Montag, 5. Dezember 2022

Der Advent

 



Der Bezugsstoff des Sofas, auf dem der Advent saß, sah orientalisch aus, was mich nicht wunderte. Schließlich hatte die Sache mit der Krippe weit im Osten stattgefunden. Auch, weshalb er sich die hinterste Ecke des Cafés ausgesucht hatte, um Platz zu nehmen, lag auf der Hand. Sie war am dunkelsten und leuchtende Kerzen würden dort am besten zur Geltung kommen. Ich sah genauer hin und bemerkte, dass aus der Teetasse, die vor dem Advent stand, eine kleine zarte Rauchsäule emporstieg, die sich anmutig kräuselte. Er schien auf Gäste zu warten.



 

Wiederholt ließ er den Blick über die drei Stühle schweifen, die das Tischchen umstanden. Jedes Mal, wenn sich die Eingangstür mit einem Bimmeln öffnete, richtete er sich auf und blickte erwartungsvoll auf die Eintretenden, um dann kopfschüttelnd wieder etwas in sich zusammenzusinken. Je mehr Zeit verstrich, desto mehr tat mir der Advent leid. Gäste kamen und gingen, doch augenscheinlich war keiner von denen darunter, die vom ihm erwartet wurden. Irgendwann gab ich mir einen Ruck und ging hin. Große blaue Augen, in denen kleine goldene Sterne zu blinken schienen, sahen mich an. „Äh, hallo“, sagte ich, „kann ich Ihnen irgendwie behilflich sein?“ Keine Ahnung, wieso ich mich so förmlich ausdrückte. Die Gestalt auf dem Sofa raffte den rotschimmernden Mantel etwas zusammen und forderte mich mit einer einladenden Geste auf, Platz zu nehmen. Sie hatte also die Hoffnung noch nicht aufgegeben, dass die Stühle noch gebraucht werden würden. 

 

 Ich setzte mich auf den orientalischen Stoff und nahm plötzlich wahr, wie die aufgedruckten Palmen, Kamele und Sonnen zu flimmern begannen. Der Untergrund glitzerte sandfarben. Mir wurde fast ein bisschen schwindelig. Da fielen drei schwarze Schatten auf mich und rasch sah ich hoch.
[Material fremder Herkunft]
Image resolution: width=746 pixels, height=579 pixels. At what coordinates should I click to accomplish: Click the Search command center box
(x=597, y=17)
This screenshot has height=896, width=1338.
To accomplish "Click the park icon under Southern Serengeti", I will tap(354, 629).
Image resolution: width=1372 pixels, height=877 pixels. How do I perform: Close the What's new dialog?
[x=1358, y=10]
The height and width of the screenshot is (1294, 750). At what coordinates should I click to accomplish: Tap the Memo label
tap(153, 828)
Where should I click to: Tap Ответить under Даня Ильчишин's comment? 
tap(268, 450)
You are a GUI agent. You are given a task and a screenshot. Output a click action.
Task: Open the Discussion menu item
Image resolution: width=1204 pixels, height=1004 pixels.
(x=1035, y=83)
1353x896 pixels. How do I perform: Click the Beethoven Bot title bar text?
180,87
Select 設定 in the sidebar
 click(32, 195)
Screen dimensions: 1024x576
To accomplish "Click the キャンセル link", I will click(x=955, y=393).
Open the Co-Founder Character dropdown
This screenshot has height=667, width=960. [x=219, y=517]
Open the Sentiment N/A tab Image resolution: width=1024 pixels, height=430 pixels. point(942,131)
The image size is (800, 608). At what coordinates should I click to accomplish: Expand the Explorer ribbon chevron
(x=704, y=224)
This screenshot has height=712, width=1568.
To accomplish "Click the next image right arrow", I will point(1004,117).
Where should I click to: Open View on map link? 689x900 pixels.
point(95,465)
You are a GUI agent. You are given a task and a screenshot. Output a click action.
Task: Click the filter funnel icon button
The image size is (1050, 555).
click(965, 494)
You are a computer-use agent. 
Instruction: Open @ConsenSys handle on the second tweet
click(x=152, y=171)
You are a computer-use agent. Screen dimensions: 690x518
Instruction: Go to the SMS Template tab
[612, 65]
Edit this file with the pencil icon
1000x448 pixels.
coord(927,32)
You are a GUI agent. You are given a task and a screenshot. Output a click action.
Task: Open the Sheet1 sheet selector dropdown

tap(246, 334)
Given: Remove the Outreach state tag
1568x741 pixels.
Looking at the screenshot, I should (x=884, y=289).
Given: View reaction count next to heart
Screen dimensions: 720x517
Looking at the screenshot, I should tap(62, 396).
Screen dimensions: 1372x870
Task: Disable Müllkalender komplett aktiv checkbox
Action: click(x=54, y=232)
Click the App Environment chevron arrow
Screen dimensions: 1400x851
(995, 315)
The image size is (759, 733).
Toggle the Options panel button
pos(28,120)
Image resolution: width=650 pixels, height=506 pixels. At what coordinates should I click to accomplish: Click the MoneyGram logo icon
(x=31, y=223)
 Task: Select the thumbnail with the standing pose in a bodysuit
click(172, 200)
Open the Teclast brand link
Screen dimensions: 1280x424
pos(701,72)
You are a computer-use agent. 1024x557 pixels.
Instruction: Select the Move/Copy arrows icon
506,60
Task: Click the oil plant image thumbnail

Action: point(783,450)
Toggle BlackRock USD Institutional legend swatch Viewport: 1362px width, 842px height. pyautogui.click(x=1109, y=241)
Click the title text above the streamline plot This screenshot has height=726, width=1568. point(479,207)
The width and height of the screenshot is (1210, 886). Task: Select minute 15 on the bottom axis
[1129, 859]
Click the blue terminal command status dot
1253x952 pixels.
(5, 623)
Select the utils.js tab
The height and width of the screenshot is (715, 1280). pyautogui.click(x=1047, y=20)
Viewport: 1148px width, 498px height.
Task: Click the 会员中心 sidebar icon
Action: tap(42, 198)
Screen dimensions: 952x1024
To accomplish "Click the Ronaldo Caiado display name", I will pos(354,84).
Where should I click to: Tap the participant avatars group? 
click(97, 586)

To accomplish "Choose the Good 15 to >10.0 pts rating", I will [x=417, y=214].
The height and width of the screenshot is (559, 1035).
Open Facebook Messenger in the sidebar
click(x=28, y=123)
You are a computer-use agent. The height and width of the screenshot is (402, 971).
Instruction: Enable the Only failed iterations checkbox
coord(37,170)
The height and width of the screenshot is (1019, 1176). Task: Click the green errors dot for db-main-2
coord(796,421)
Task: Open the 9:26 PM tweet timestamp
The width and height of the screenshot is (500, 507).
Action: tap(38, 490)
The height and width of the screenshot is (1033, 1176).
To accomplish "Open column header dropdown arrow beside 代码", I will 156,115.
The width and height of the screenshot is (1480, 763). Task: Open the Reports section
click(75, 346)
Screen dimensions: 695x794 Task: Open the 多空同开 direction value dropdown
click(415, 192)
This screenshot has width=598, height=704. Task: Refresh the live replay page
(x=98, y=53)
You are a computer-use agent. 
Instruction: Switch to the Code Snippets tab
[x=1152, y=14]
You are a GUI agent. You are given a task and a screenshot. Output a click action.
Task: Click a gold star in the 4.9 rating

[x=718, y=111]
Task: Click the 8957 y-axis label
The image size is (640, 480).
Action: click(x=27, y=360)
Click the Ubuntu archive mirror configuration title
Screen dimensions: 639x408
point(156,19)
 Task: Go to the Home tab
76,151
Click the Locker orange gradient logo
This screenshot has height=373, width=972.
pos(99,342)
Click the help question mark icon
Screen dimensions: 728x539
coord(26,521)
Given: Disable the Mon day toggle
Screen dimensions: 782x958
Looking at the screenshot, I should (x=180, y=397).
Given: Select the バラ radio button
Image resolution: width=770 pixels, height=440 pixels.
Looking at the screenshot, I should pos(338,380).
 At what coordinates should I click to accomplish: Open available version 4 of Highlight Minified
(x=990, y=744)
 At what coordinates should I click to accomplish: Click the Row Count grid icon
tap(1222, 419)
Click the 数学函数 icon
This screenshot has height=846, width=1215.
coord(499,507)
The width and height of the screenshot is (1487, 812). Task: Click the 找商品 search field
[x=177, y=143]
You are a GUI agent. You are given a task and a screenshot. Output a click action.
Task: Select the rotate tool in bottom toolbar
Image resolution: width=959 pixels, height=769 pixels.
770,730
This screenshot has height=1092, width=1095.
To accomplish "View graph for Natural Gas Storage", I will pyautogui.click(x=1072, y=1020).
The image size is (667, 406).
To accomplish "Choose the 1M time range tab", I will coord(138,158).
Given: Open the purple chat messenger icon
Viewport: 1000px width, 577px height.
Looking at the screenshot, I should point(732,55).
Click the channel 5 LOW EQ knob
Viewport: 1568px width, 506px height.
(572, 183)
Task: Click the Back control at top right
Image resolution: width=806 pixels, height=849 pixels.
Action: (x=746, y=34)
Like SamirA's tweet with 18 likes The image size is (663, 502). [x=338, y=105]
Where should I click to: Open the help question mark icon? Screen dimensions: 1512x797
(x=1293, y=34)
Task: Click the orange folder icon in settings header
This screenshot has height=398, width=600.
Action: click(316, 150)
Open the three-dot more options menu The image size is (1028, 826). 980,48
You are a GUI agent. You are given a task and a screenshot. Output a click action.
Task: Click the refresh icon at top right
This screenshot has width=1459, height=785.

Wie gezackte Berge standen dunkle Gestalten im Gegenlicht der Deckenlampe. Details konnte ich nicht erkennen. Die Sitzfläche des Sofas schwankte, als sich der Advent erhob. „Da seid ihr ja!“, sagte er mit einer Stimme, die wie ein wohltönender tiefer Gong war, „setzt euch!“ Es knirschte unter den Füßen der drei Männer, als sie Platz nahmen. Von draußen war ein eigenartiges Geräusch zu hören, das wie das tiefe Brummen eines Kamels klang. „Habt ihr alles?“,  fragte der Advent, und sah die Männer, die Kronen und Turbane auf dem Tischchen abgelegt hatten, aufmerksam an. Sie nickten. Mit einem Lachen klatschte der Advent in die Hände: „Dann kann nichts mehr passieren!“ Er beugte sich vor: „Euer Ziel ist die Hauptstadt. Ein Schrebergarten in Friedrichshain. Der Stern wird euch den Weg zeigen.“ Ich konnte mir nicht erklären, weshalb ich auf einmal so müde war. Kam es von der Hitze, die in diesem Teil des Cafés plötzlich herrschte, kam es von dem betörenden Duft, der von der linken Gestalt ausging oder war der Körper des Advent die Ursache, der eine große, behagliche Wärme ausstrahlte. Mir fielen die Augen zu und ich schlief ein. 

 

Irgendwann klapperte die Bedienung mit dem Besteck und ich schrak auf und sah mich um. Niemand war mehr da. Nur einige Sandhäufchen auf dem Fußboden und etwas Goldstaub auf dem Tisch bewiesen, dass ich nicht geträumt hatte. Als ich aufstand, stieg eine Wolke von Zimtgeruch vom Sofa auf.